### Work to complete
Pull out every line of the data below that contains the string "width". Matching is case-sensitive.

— START Input —

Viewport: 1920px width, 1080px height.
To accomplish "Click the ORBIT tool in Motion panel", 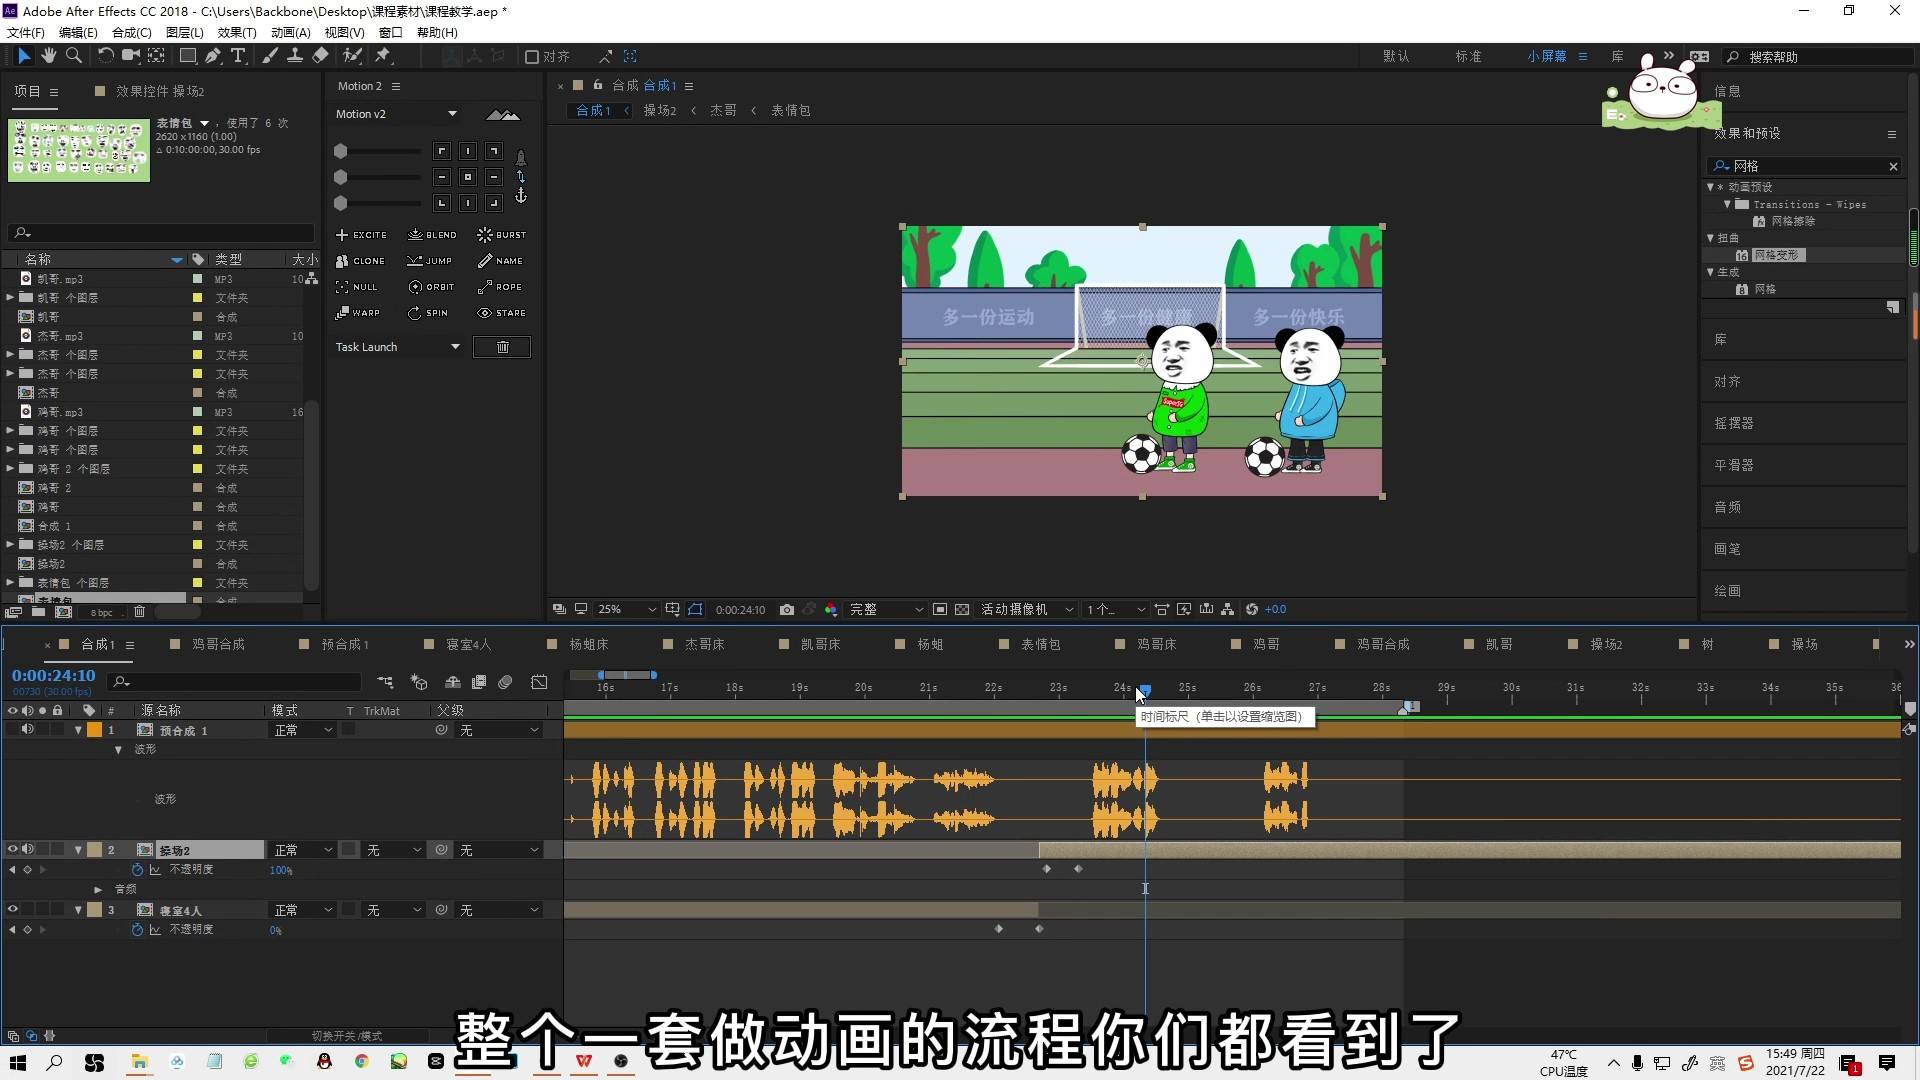I will (x=431, y=287).
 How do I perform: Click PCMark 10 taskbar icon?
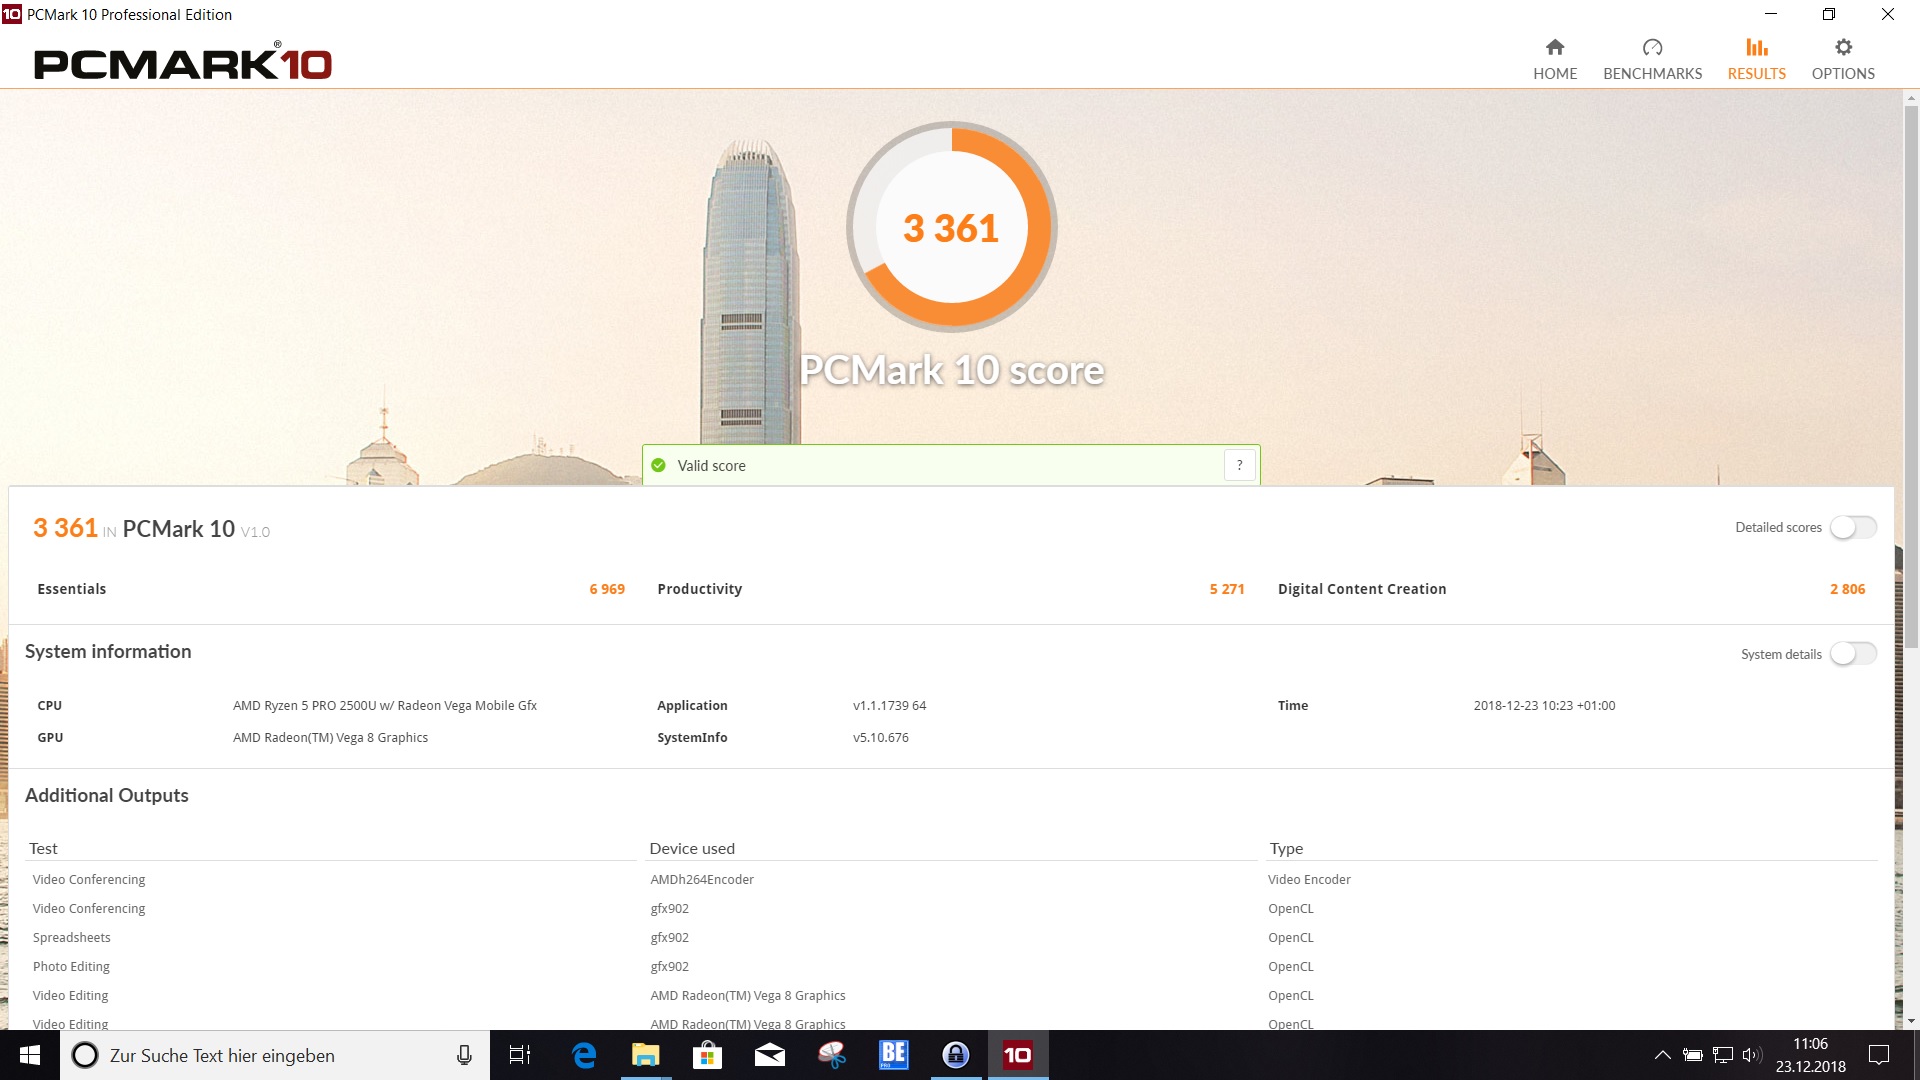pyautogui.click(x=1017, y=1055)
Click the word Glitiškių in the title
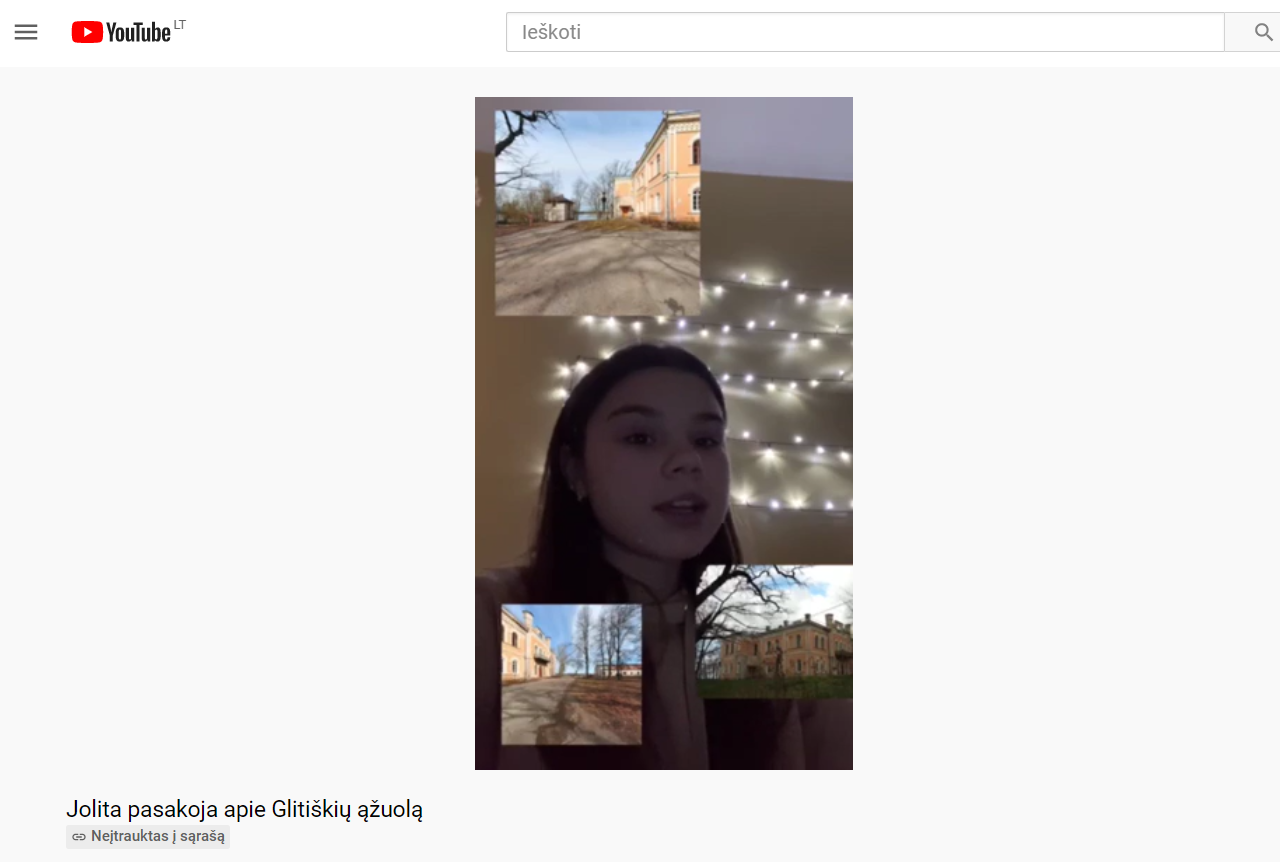The image size is (1280, 862). pos(315,809)
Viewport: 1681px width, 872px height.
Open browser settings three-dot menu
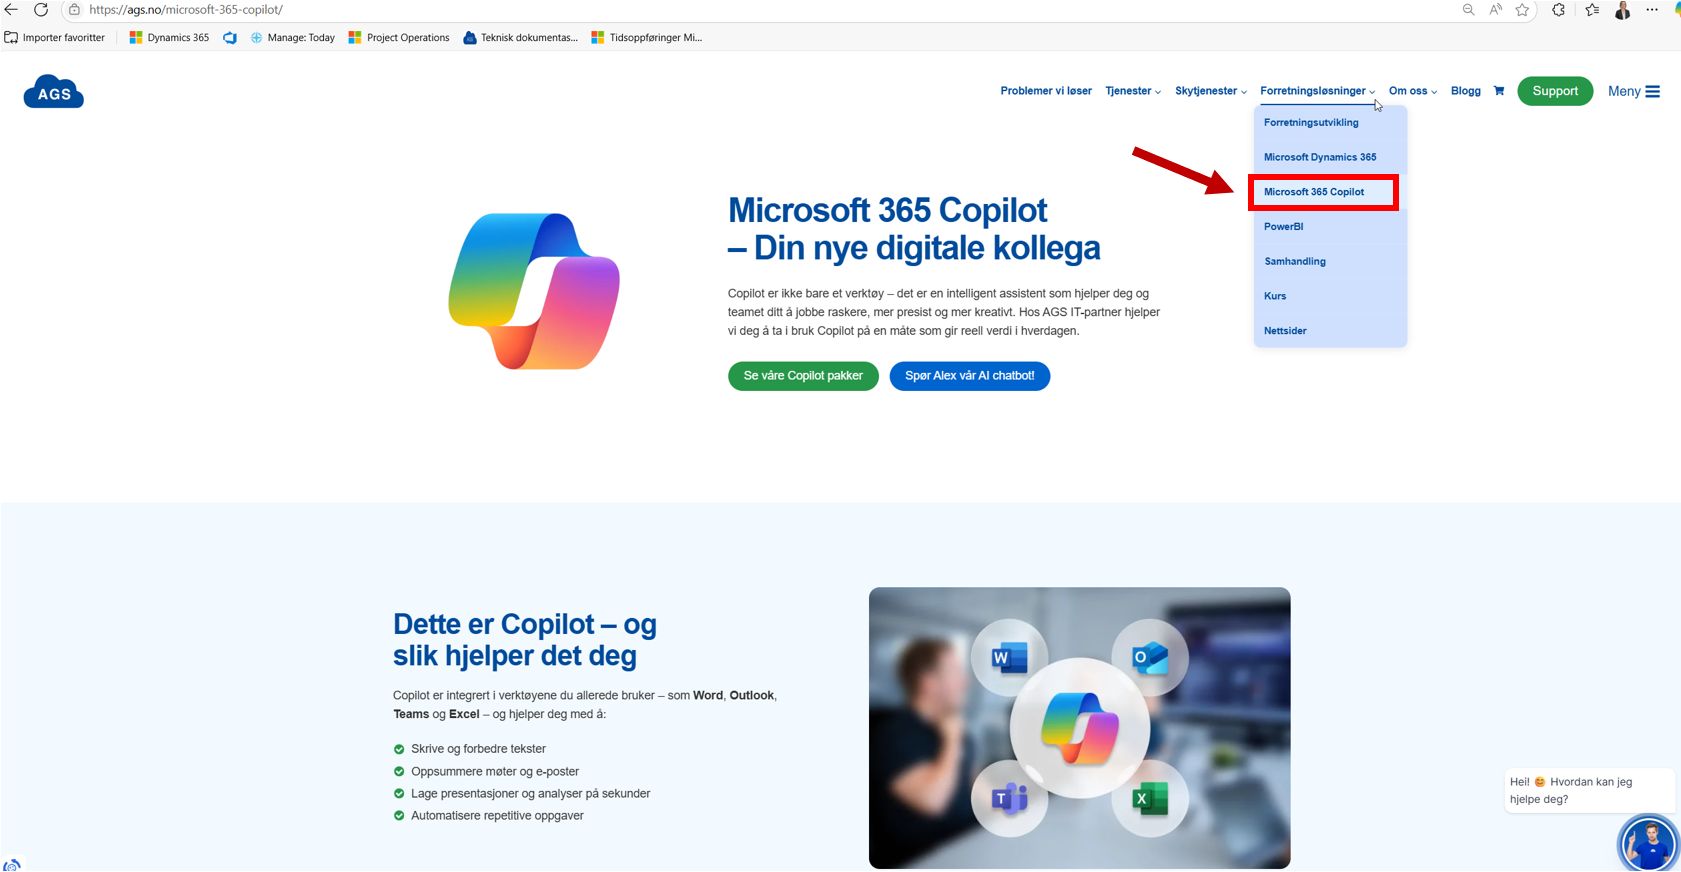(x=1652, y=10)
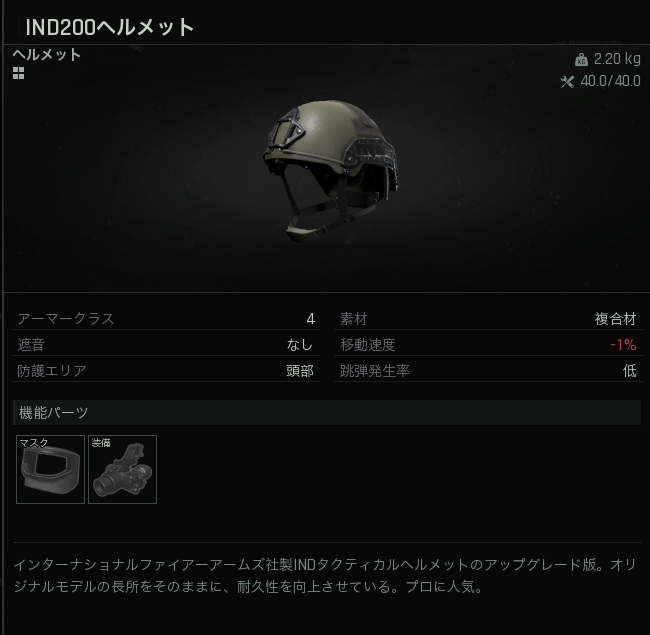Click the 素材 material stat row

coord(488,319)
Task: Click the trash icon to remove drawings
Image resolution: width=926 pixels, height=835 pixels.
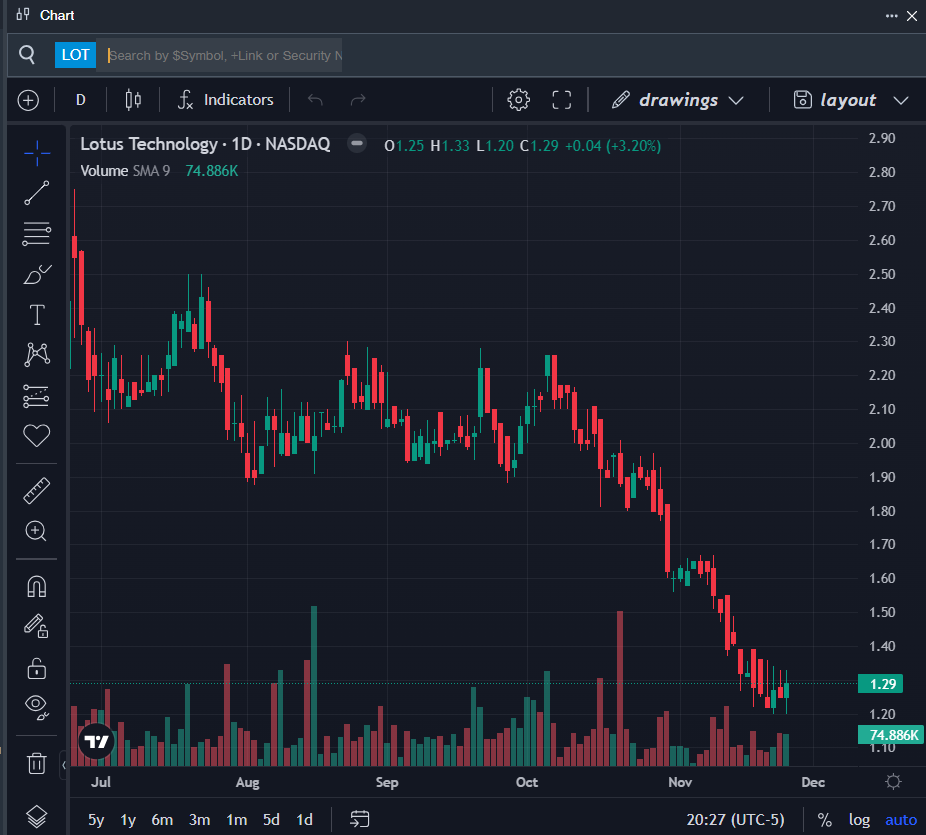Action: pyautogui.click(x=37, y=763)
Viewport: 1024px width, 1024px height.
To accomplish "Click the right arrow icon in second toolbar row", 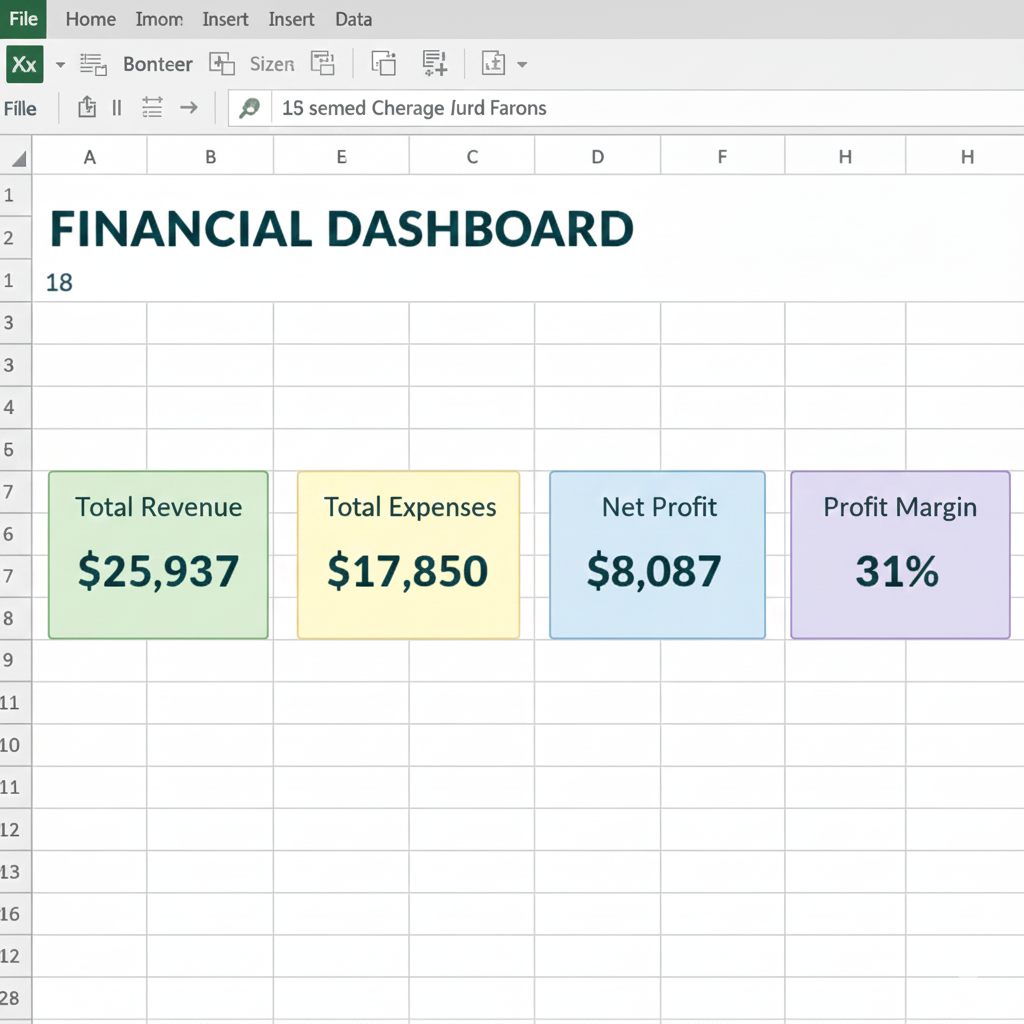I will point(188,108).

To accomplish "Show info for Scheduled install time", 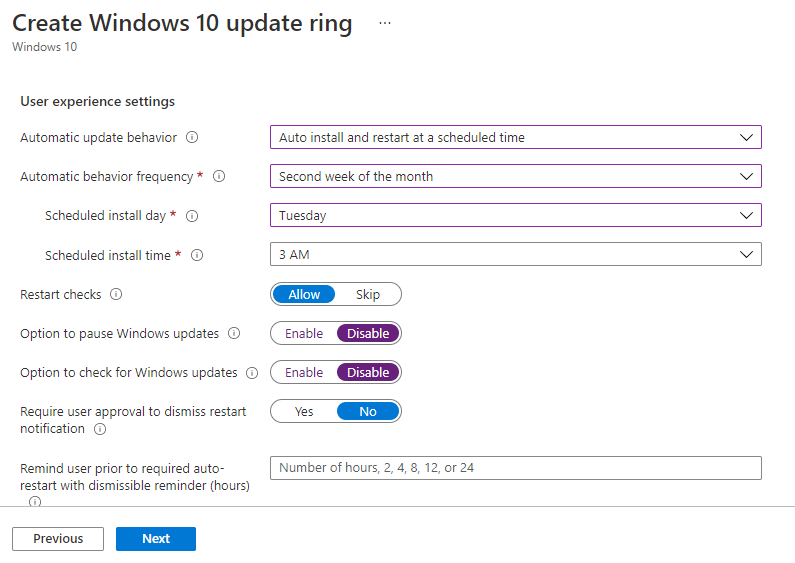I will pyautogui.click(x=197, y=255).
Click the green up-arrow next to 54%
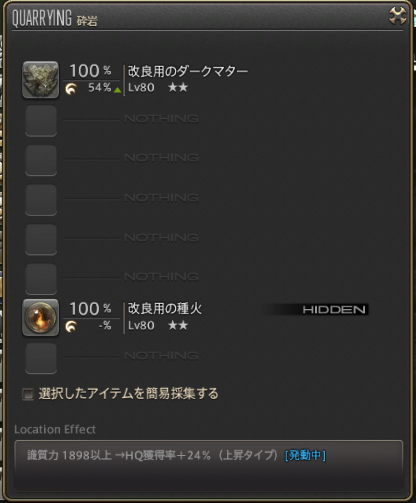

— END Input —

### Solution for this problem
Viewport: 1920px width, 1080px height.
Viewport: 1681px width, 872px height.
Image resolution: width=926 pixels, height=835 pixels.
Viewport: 1024px width, 1024px height.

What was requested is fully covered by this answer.